About this task: Among the entries that follow, find every line with the word "count" and list it.

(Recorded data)
____________________

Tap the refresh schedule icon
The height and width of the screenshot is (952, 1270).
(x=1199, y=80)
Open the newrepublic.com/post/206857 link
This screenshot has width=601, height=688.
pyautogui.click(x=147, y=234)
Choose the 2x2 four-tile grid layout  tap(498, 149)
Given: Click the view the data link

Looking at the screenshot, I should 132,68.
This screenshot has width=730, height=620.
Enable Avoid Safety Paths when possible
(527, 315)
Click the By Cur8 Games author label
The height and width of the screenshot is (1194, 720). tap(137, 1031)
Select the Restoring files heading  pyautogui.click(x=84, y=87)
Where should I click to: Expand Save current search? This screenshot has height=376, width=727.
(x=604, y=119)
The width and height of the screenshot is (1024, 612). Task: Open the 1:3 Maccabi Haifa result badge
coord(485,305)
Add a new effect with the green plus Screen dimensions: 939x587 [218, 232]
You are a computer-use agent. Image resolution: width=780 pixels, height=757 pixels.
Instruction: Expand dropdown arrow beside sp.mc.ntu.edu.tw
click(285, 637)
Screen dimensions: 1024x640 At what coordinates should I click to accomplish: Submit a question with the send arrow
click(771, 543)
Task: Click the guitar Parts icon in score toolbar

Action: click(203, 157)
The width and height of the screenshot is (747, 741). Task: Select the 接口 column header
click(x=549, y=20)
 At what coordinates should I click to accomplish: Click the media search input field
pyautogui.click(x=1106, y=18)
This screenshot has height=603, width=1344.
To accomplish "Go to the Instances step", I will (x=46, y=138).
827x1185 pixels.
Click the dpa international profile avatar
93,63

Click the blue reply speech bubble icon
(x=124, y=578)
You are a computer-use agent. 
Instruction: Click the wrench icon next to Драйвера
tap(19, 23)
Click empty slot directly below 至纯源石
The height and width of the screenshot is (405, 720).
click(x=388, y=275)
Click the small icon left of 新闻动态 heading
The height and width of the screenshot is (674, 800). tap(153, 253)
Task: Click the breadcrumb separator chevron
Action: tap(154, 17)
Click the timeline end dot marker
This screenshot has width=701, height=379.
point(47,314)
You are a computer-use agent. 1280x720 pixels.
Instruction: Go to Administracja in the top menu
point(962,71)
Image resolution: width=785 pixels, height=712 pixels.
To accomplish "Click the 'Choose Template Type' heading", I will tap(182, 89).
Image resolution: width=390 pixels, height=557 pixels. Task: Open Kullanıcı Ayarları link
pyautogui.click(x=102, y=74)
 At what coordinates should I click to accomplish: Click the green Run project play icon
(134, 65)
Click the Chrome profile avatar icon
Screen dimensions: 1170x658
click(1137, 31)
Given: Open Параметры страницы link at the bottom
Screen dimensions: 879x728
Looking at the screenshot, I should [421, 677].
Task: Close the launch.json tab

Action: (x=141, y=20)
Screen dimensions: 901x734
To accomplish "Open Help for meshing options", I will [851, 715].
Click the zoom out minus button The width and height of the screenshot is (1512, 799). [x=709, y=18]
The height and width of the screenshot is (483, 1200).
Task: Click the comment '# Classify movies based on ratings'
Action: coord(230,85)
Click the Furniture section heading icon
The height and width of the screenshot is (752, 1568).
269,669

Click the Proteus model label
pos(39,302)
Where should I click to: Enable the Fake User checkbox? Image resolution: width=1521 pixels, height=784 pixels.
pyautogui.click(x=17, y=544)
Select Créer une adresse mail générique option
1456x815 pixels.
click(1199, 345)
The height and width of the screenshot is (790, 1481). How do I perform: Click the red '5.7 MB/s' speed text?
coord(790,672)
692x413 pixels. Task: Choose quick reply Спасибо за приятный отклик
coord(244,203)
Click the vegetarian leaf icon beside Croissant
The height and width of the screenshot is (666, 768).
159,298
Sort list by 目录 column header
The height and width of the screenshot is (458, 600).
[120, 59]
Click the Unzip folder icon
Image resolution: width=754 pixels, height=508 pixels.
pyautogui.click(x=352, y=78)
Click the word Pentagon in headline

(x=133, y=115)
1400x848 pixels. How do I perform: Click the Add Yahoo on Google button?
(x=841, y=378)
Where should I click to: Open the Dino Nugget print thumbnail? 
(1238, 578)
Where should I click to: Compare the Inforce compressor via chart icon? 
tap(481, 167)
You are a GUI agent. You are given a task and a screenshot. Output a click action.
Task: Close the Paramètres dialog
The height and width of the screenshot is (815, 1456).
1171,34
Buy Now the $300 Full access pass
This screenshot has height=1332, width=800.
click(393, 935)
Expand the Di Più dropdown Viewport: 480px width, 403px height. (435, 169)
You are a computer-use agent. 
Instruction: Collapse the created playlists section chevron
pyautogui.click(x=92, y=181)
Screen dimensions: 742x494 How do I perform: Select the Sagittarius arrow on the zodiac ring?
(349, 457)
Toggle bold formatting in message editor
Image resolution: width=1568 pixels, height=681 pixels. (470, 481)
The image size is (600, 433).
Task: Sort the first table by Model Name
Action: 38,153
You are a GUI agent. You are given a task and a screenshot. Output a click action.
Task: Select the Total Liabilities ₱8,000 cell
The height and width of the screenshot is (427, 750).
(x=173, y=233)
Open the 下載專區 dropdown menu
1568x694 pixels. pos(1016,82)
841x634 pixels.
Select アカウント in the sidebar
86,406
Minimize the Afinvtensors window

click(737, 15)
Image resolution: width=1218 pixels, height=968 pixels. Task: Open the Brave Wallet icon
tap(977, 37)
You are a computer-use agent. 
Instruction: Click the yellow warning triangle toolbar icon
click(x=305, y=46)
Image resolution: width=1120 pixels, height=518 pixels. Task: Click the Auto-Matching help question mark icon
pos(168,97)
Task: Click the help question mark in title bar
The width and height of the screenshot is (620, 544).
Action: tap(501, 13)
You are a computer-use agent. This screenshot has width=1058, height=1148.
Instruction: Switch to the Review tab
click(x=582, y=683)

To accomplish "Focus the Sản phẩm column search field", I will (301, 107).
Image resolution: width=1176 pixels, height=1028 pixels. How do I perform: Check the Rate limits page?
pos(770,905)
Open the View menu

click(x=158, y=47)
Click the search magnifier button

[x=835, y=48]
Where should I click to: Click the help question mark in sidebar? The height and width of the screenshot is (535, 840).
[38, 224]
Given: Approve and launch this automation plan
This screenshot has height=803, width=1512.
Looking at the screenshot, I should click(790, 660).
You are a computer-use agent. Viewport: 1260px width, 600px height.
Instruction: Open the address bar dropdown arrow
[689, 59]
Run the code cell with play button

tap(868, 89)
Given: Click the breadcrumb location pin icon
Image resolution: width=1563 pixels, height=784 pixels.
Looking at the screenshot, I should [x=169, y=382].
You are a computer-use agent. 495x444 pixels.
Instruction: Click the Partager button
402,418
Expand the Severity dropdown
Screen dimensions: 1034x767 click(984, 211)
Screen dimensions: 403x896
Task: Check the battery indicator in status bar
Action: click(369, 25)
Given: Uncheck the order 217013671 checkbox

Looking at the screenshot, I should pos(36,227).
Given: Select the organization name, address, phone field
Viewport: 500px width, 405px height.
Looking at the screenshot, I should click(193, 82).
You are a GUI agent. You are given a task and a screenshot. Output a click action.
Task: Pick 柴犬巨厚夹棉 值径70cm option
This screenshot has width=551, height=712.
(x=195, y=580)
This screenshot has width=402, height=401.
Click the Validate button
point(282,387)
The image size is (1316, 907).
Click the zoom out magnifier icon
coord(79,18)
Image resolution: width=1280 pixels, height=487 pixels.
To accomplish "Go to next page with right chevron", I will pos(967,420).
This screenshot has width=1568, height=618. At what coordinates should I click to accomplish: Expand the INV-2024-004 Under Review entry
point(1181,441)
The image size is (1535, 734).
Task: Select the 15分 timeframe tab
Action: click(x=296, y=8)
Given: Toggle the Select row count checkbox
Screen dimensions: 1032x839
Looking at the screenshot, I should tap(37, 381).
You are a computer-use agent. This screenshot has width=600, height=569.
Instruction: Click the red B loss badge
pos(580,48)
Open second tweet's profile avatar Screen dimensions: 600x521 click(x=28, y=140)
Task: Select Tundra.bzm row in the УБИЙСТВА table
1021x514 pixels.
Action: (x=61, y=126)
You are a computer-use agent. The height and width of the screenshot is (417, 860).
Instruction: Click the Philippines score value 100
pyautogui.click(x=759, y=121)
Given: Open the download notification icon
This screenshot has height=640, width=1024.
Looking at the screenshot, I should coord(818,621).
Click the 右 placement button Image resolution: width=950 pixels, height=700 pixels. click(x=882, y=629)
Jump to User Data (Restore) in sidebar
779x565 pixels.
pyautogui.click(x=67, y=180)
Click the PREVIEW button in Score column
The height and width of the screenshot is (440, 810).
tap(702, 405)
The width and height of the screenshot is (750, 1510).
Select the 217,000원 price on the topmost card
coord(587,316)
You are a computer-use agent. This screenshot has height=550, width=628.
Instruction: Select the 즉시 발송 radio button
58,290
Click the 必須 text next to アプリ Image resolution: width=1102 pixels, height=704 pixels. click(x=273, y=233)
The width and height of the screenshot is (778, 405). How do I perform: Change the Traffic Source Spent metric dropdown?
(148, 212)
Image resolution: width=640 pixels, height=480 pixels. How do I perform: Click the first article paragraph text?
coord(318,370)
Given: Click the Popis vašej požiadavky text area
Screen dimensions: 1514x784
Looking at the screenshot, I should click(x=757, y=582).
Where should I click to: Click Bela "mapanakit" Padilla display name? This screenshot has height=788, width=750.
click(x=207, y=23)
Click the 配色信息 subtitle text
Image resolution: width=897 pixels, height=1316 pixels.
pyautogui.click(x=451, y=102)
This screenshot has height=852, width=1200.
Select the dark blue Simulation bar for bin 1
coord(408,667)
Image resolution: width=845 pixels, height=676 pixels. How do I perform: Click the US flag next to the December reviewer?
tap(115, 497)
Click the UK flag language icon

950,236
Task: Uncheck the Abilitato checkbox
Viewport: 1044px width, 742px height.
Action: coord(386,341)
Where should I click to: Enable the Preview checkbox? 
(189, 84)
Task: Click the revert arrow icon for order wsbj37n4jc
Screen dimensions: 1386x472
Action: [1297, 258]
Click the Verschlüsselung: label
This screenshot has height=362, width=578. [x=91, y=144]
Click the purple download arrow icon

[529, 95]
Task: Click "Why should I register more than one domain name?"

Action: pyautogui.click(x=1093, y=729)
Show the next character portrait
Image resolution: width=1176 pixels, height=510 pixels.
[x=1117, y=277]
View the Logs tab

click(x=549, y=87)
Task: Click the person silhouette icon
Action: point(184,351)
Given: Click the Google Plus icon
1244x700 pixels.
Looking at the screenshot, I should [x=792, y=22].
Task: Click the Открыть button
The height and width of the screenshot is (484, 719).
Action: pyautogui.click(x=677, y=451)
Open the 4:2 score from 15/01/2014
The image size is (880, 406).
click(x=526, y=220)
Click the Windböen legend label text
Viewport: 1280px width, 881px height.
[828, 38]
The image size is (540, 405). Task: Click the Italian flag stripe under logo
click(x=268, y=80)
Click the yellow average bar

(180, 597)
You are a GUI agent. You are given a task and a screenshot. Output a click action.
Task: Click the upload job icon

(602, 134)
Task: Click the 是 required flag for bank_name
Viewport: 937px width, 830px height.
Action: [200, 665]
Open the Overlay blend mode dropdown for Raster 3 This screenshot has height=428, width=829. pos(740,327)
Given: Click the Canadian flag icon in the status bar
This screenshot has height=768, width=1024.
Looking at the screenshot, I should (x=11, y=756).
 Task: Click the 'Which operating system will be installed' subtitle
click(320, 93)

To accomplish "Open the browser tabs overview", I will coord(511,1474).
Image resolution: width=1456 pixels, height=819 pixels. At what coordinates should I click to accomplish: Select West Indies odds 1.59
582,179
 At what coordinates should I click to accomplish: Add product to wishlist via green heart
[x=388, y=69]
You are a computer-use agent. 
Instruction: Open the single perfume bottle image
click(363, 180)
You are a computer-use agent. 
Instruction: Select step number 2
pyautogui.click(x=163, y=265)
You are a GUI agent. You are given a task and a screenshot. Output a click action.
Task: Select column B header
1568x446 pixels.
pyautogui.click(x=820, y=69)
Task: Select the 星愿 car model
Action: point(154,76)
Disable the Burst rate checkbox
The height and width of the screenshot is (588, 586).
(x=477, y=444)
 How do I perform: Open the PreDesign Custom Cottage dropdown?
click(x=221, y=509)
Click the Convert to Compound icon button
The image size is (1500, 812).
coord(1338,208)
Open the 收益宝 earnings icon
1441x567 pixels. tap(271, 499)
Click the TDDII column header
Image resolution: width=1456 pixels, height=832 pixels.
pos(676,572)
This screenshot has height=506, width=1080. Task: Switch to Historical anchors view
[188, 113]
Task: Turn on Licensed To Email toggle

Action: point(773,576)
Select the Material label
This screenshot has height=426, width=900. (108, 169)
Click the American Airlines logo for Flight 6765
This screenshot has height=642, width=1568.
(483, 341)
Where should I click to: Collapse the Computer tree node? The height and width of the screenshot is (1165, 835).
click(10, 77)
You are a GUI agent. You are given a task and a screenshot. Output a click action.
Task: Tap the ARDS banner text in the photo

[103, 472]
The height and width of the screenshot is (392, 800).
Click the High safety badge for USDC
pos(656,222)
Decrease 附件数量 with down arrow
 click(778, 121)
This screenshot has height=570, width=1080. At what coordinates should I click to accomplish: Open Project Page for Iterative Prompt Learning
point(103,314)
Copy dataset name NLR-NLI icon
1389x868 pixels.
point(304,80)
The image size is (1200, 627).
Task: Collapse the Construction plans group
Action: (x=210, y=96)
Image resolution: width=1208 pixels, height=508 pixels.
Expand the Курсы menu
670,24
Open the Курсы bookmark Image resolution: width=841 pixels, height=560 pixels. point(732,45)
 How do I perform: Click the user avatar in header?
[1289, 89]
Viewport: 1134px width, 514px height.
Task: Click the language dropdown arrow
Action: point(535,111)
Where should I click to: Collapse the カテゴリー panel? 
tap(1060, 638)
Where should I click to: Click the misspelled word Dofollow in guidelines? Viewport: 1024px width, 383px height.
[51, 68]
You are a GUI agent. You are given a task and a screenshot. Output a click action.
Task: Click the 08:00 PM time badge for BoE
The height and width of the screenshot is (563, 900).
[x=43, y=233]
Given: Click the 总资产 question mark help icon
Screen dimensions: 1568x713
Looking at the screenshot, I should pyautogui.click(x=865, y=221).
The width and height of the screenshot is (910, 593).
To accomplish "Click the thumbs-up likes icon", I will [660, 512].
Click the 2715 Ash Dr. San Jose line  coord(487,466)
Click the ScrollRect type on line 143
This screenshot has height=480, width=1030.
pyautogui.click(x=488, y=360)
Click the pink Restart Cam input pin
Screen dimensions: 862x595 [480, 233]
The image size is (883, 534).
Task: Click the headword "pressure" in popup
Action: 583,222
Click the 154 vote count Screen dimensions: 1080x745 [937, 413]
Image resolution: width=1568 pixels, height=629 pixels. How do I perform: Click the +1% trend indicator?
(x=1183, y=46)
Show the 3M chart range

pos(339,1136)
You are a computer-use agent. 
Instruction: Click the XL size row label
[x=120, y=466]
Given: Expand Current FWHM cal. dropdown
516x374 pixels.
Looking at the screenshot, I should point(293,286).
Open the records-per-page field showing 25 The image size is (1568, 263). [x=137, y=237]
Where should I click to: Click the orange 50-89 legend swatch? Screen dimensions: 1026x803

____________________

Result of the exercise:
Given: Toggle the Select row count checkbox
Click the 154 vote count Screen dimensions: 1080x745 [937, 413]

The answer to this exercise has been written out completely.